Stored items
━━━━━━━━━━━━━━━━━━━━━━━━━━━━━━

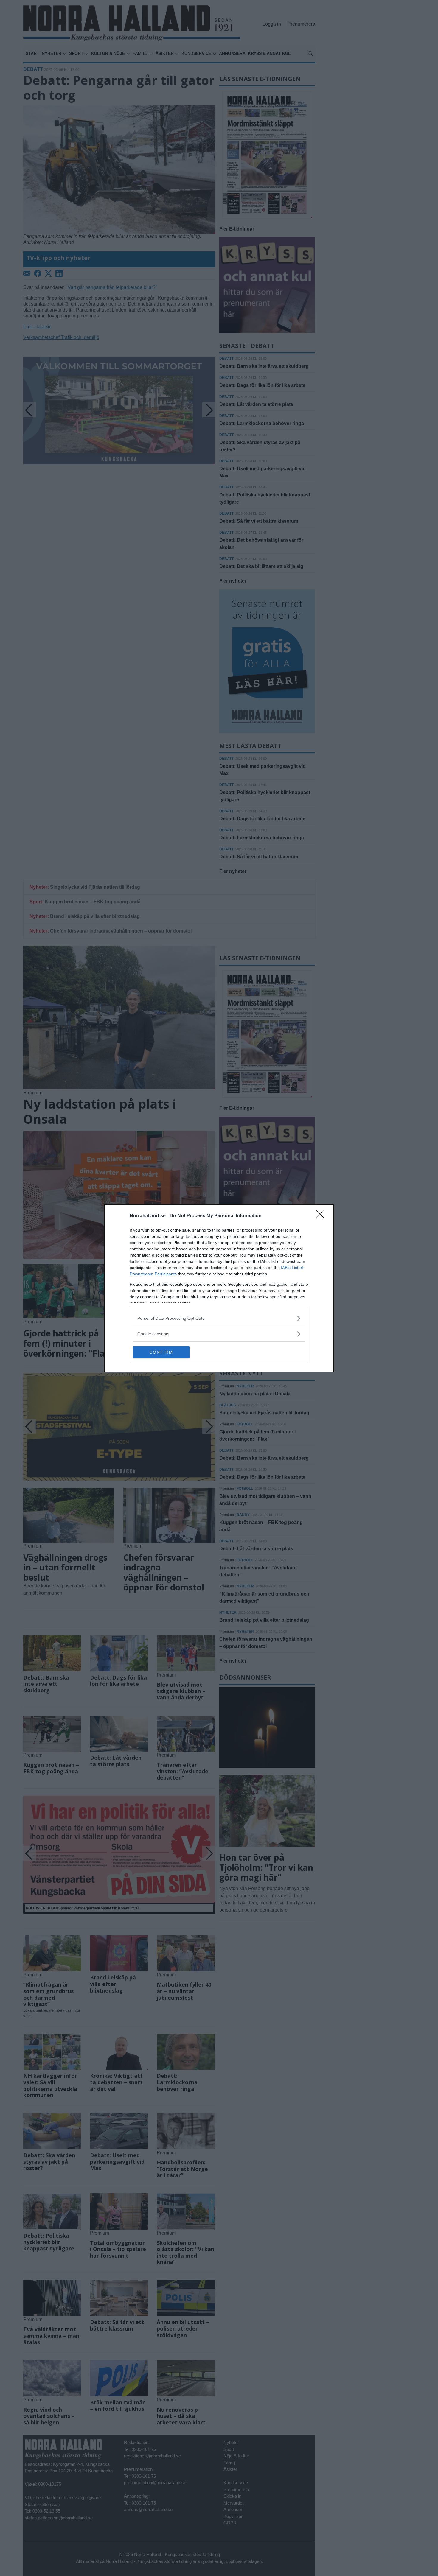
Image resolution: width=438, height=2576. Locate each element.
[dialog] (219, 1288)
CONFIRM (161, 1352)
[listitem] (219, 1318)
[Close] (322, 1216)
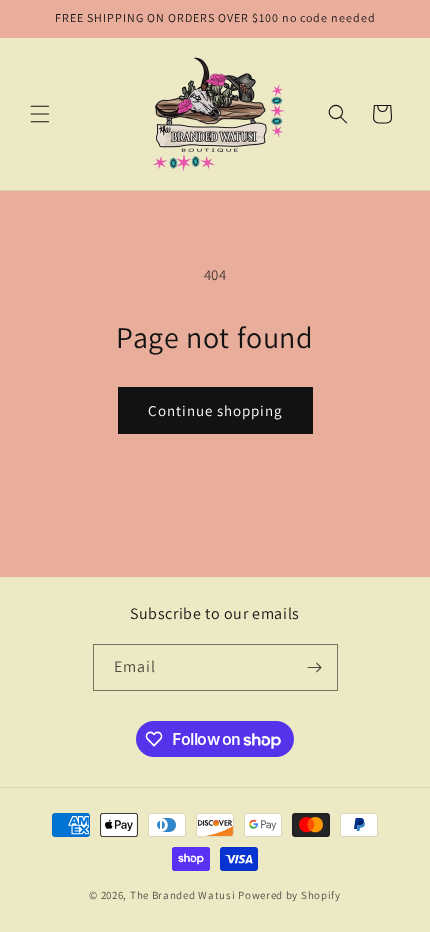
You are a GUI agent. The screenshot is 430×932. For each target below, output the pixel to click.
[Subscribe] (315, 667)
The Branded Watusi (184, 895)
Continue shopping (215, 410)
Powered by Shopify (289, 895)
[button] (40, 114)
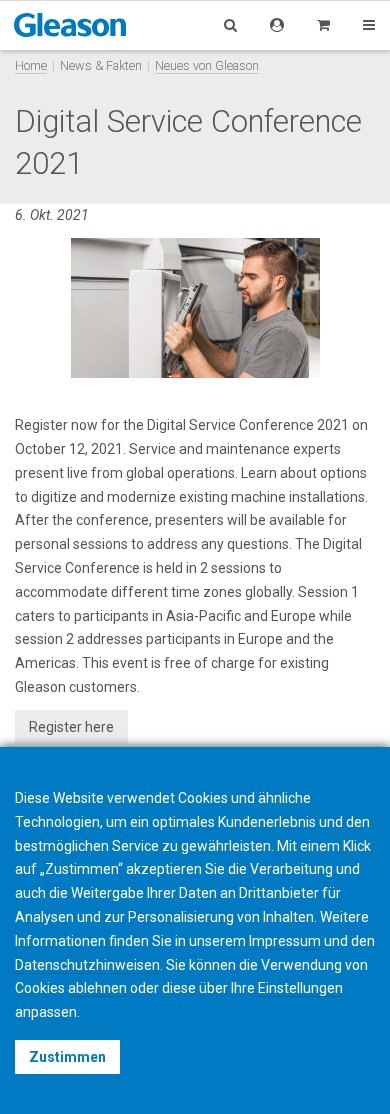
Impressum (285, 941)
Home (31, 65)
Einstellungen (300, 988)
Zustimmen (67, 1057)
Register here (71, 727)
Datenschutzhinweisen (87, 965)
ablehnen (97, 988)
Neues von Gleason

━━━━━━━━━━━━━━━━━━━━━━━━━━━━━━

# Your goal
Would you count the lines in the entries that hold "each" and reply with only the count?

# The answer
2